• _What this task involves_
Reproduce all of the records word for word, omitting the pictures.

• _Records to process_
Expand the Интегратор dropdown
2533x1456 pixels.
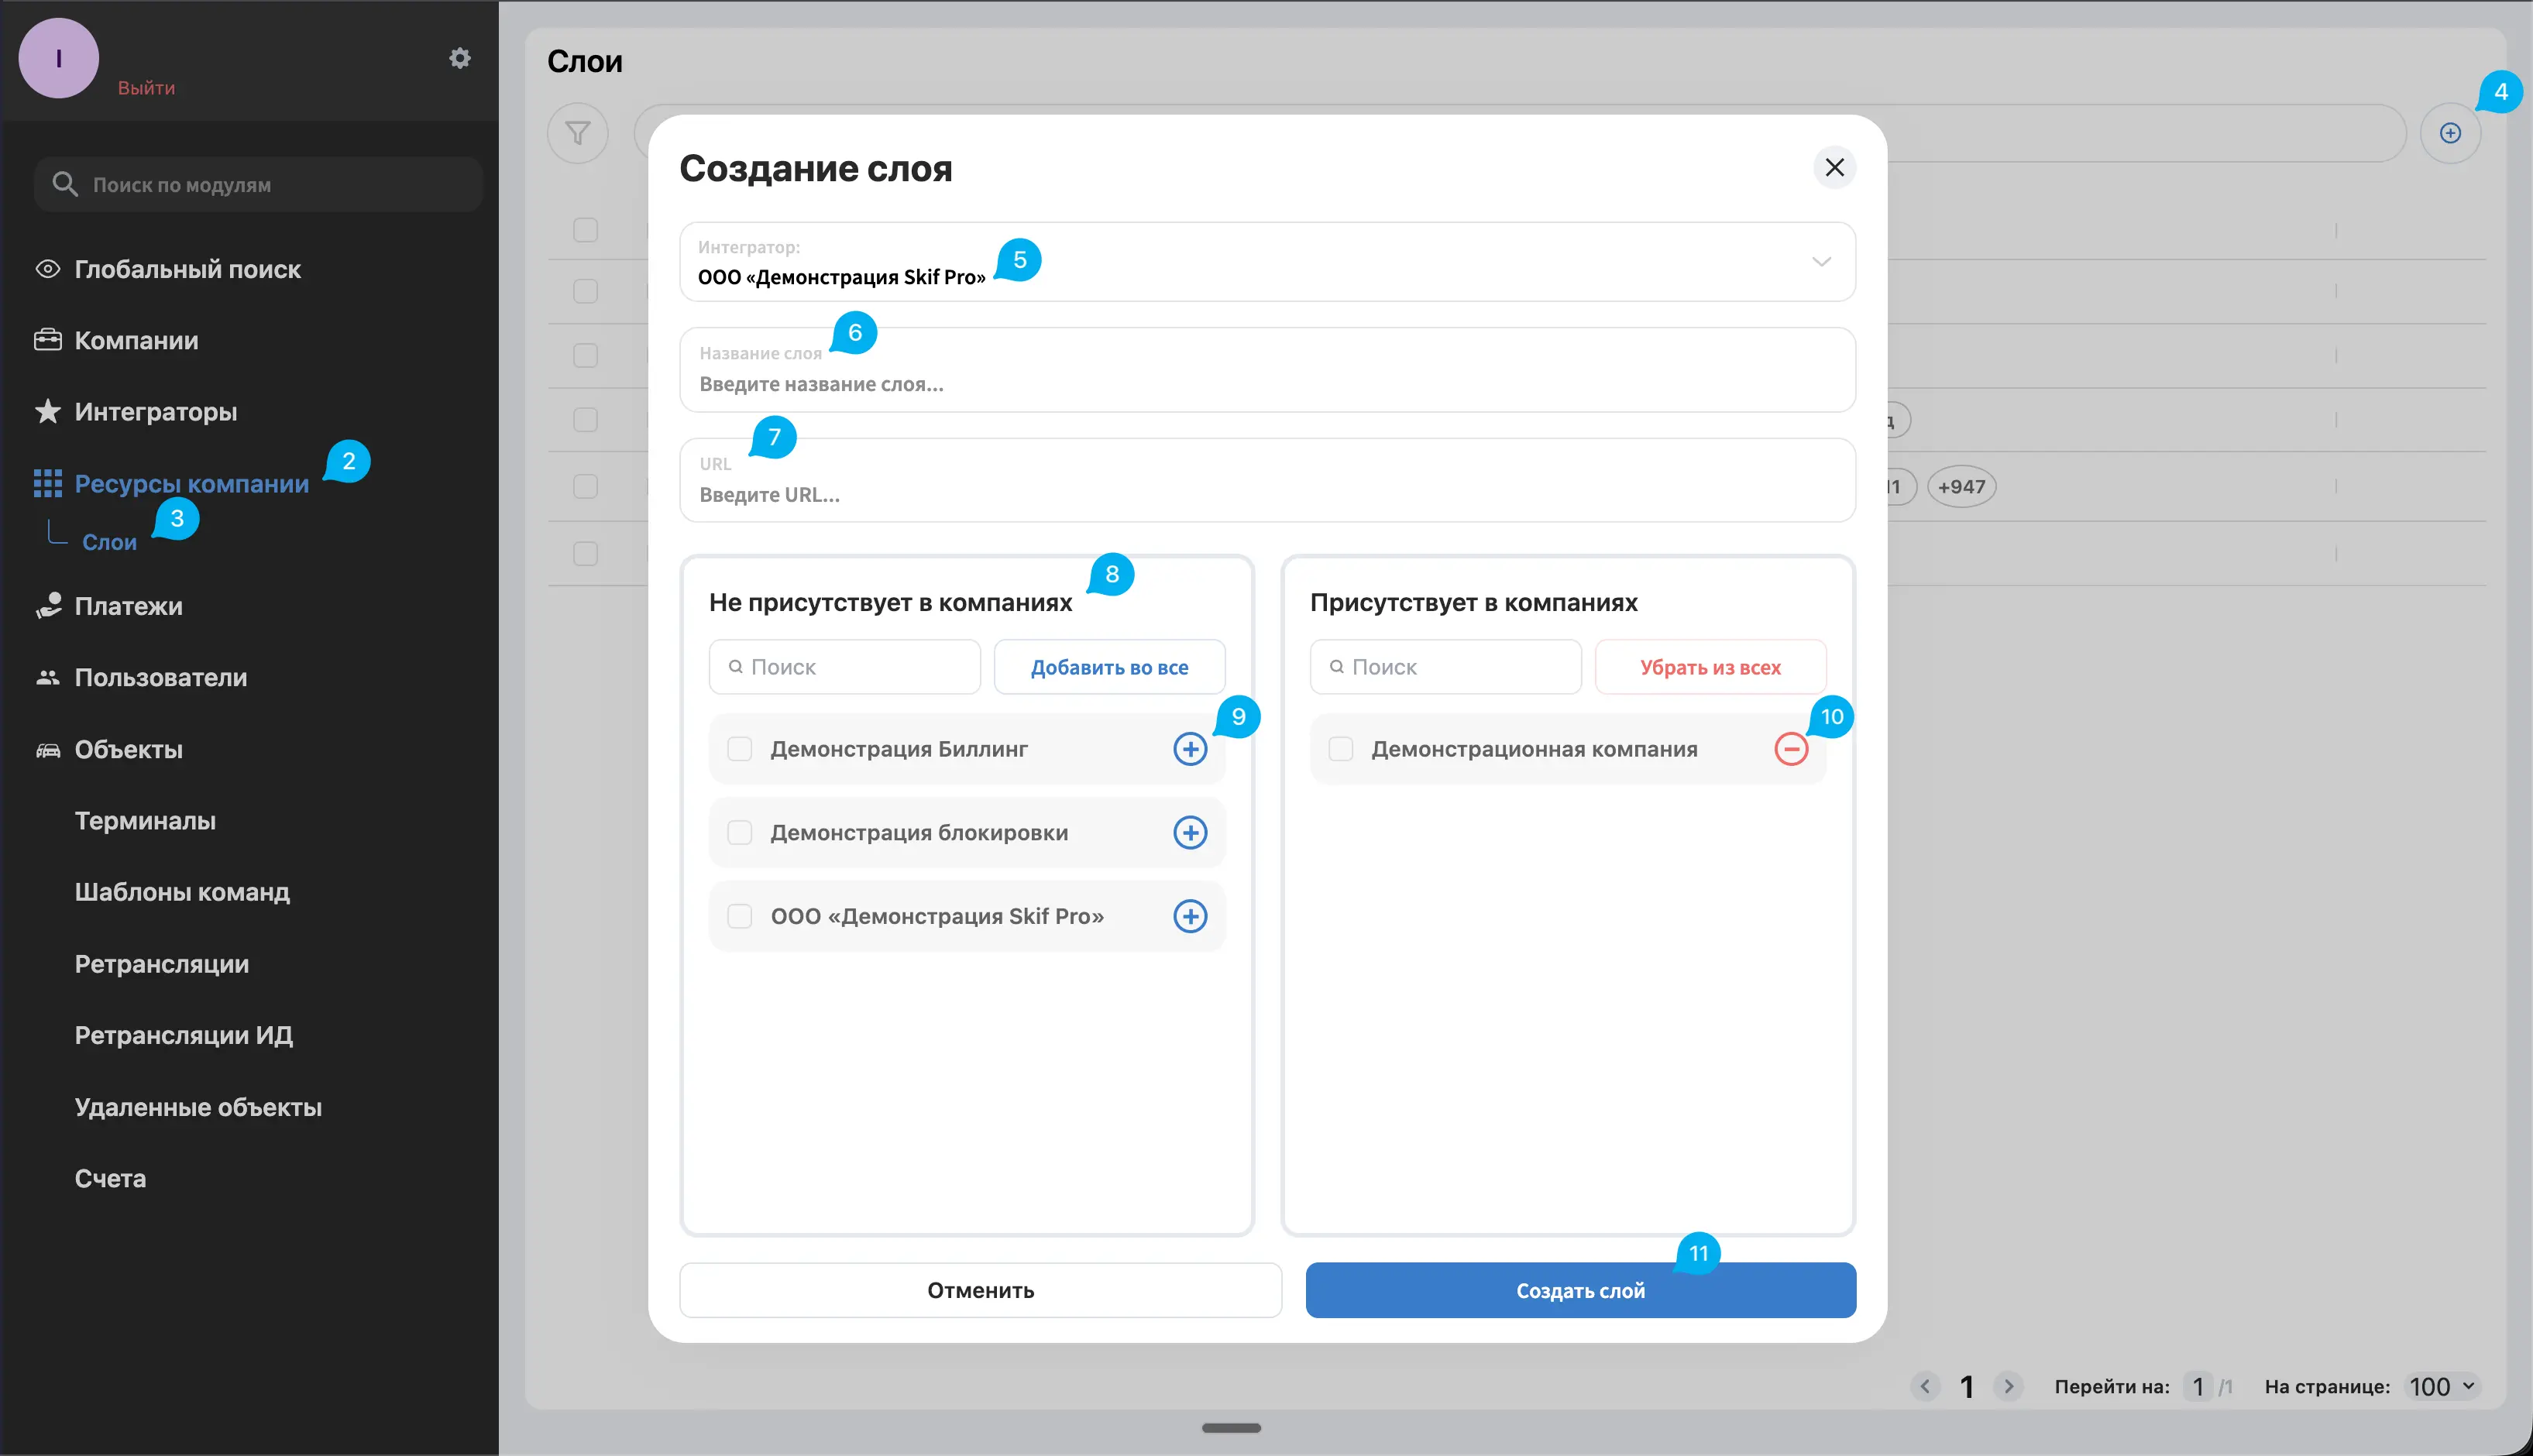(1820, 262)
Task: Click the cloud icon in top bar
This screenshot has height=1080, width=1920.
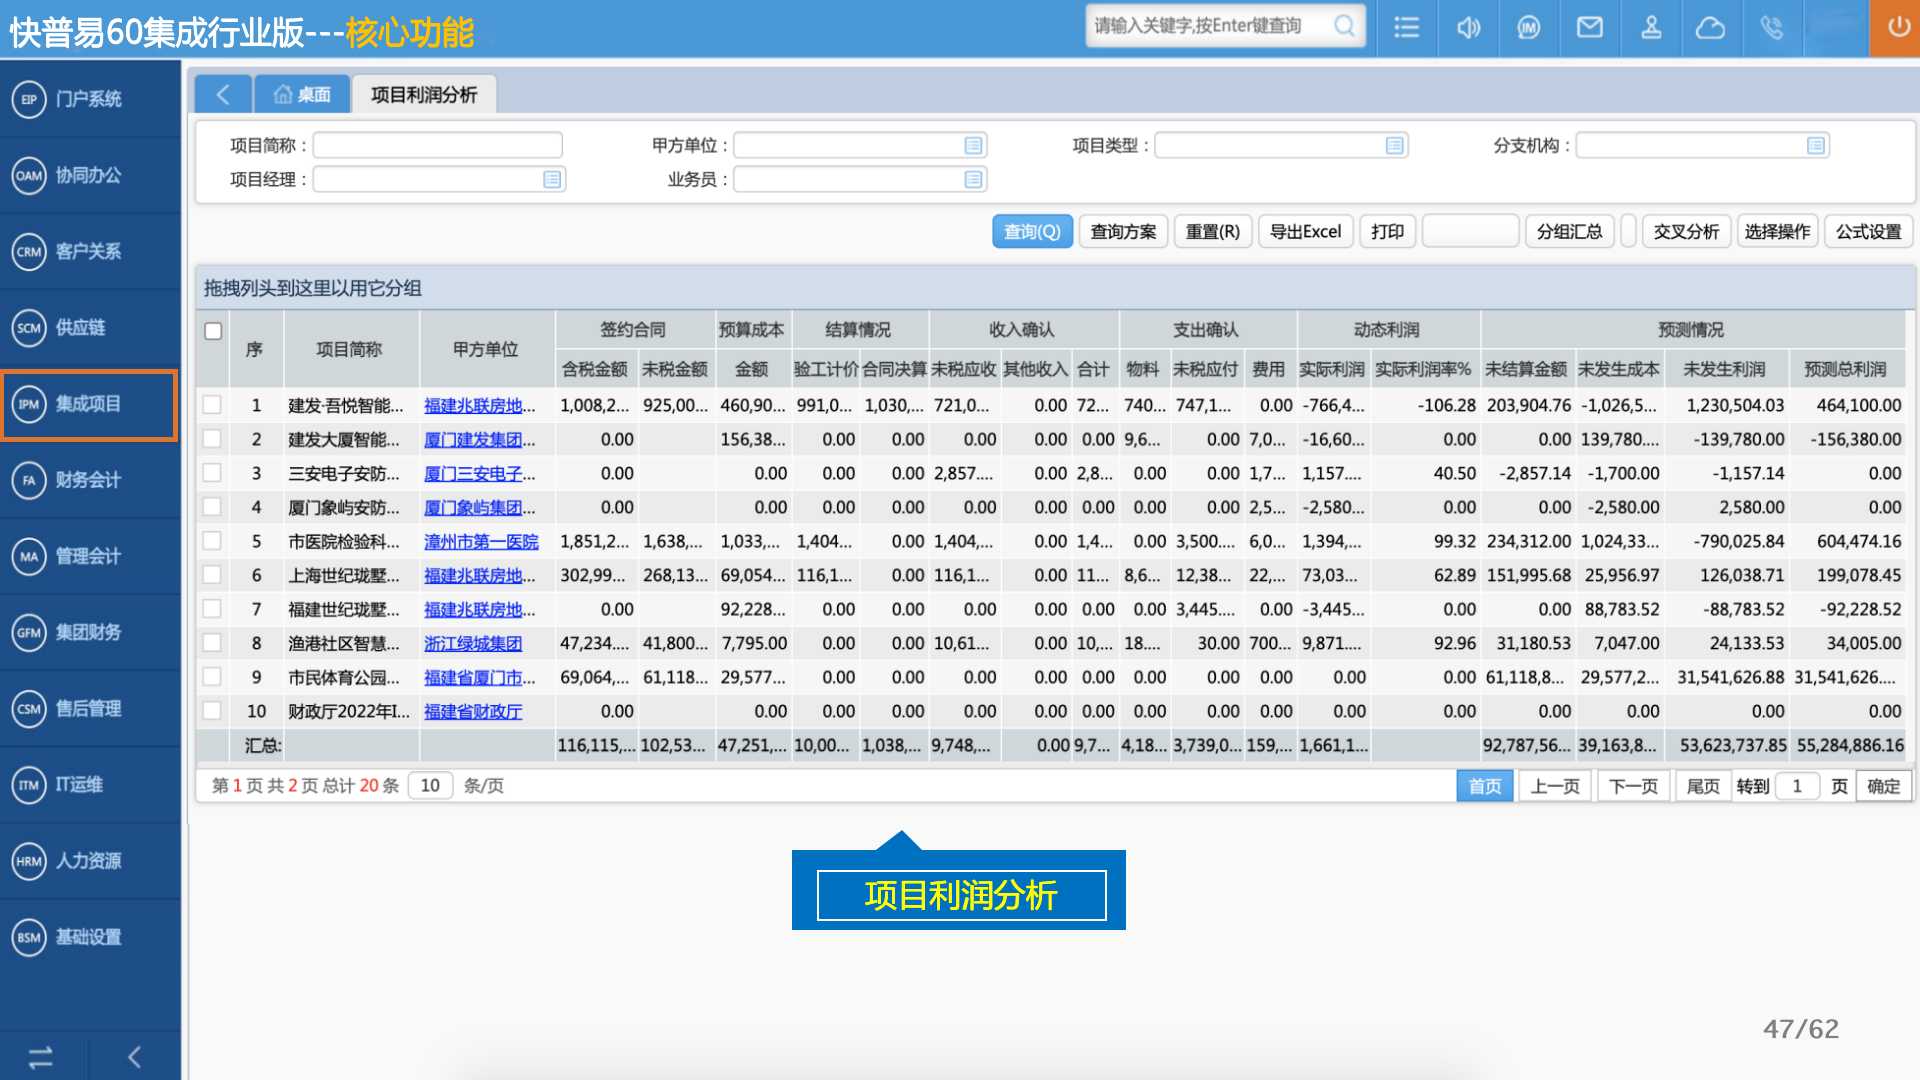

• _Written answer_
Expand the Интегратор dropdown
2533x1456 pixels.
(1820, 262)
Task: Click the cloud icon in top bar
This screenshot has height=1080, width=1920.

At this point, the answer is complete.